An deutschen Grundschulen soll ab 2026 schrittweise für alle Kinder ein Rechtsanspruch auf Ganztagsbetreuung eingeführt werden. Der Bundestag billigte am Freitag die Neuregelung, mit der die Möglichkeit einer täglich achtstündigen Betreuung geschaffen wird. Das Gesetz muss aber noch den Bundesrat passieren – und aus den Ländern kommen Forderungen, dass der Bund seine finanzielle Unterstützung trotz bereits zugesagter Hilfe in Milliardenhöhe aufstocken soll.
Für das Gesetz stimmten im Bundestag die Fraktionen von Union, SPD und Grüne. FDP, Linkspartei und AfD enthielten sich. Der Rechtsanspruch soll ab dem Schuljahr 2026/2027 zunächst für Erstklässler gelten. In den darauf folgenden Jahren sollen die weiteren Klassenstufen folgen. Damit hat ab August 2029 jedes Grundschulkind der Klassenstufen eins bis vier einen Anspruch auf ganztägige Betreuung.
Der Rechtsanspruch soll grundsätzlich auch in den Ferien gelten. Hier können die Länder aber eine Schließzeit von bis zu vier Wochen festlegen. Erfüllt werden kann der Rechtsanspruch sowohl in Horten als auch in Ganztagsschulen.
Der Bund will den erforderlichen Ausbau mit Finanzhilfen in Höhe von bis zu 3,5 Milliarden Euro für Investitionen in die Infrastruktur unterstützen. Darüber hinaus will er sich an laufenden Betriebskosten beteiligen.
Doch ob das Gesetz trotz dieser Zusagen den Bundesrat passiert, ist unklar. Aus den Ländern kommen Forderungen nach weitergehender Unterstützung. „Der Bund muss seinen Anteil an der Finanzierung wesentlich erhöhen“, zitierte der „Spiegel“ Niedersachsens Ministerpräsidenten Stephan Weil (SPD). Das Vorhaben sei „finanzpolitisch anspruchsvoll“. Ein Sprecher von Hessens Ministerpräsident Volker Bouffier (CDU) sagte demnach, grundsätzlich sei man für die Regelung, aber man verlange mit Blick auf dauerhafte eigene Belastungen mehr Geld vom Bund.
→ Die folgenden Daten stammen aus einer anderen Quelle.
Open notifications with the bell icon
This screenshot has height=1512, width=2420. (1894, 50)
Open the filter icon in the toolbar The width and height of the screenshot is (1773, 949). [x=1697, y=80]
Bundesbildungsministerin Anja Karliczek (CDU) und Familienministerin Christine Lambrecht (SPD) lobten dagegen das beschlossene Gesetz und appellierten an die Länder, diesem zuzustimmen. Karliczek nannte das Vorhaben ein „wichtiges Signal an die Kinder und Familien in unserem Land, die gerade in den letzten Monaten großen Belastungen ausgesetzt waren“.
Sie appellierte an die Länder, dem Gesetzentwurf Ende Juni im Bundesrat zuzustimmen. „Alles andere wäre den Familien in unserem Land – gerade nach den Belastungen der letzten Monate – nicht zu vermitteln“, erklärte Karliczek.
Bundesfamilienministerin Lambrecht sprach ebenfalls von einem „großen Erfolg und einem starken Signal an alle Familien in Deutschland“. An die Adresse der Länder erklärte sie, es bestehe jetzt die Chance, „in ganz Deutschland Chancengleichheit und partnerschaftliche Vereinbarkeit wirklich voranzubringen“. Bund, Länder und Kommunen könnten „gemeinsam richtig was bewegen“.
Der Deutsche Städtetag forderte die Länder auf, die Finanzierung sicherzustellen. „Wir erwarten von den Ländern ein klares Bekenntnis, die Ganztagsbetreuung für Grundschulkinder maßgeblich mit zu finanzieren“, erklärte Leipzigs Oberbürgermeister Burkhard Jung (SPD) als amtierender Städtetagspräsident. Es bleibe eine „milliardenschwere Finanzierungslücke“. Diese Last dürfe nicht an den Kommunen hängen bleiben.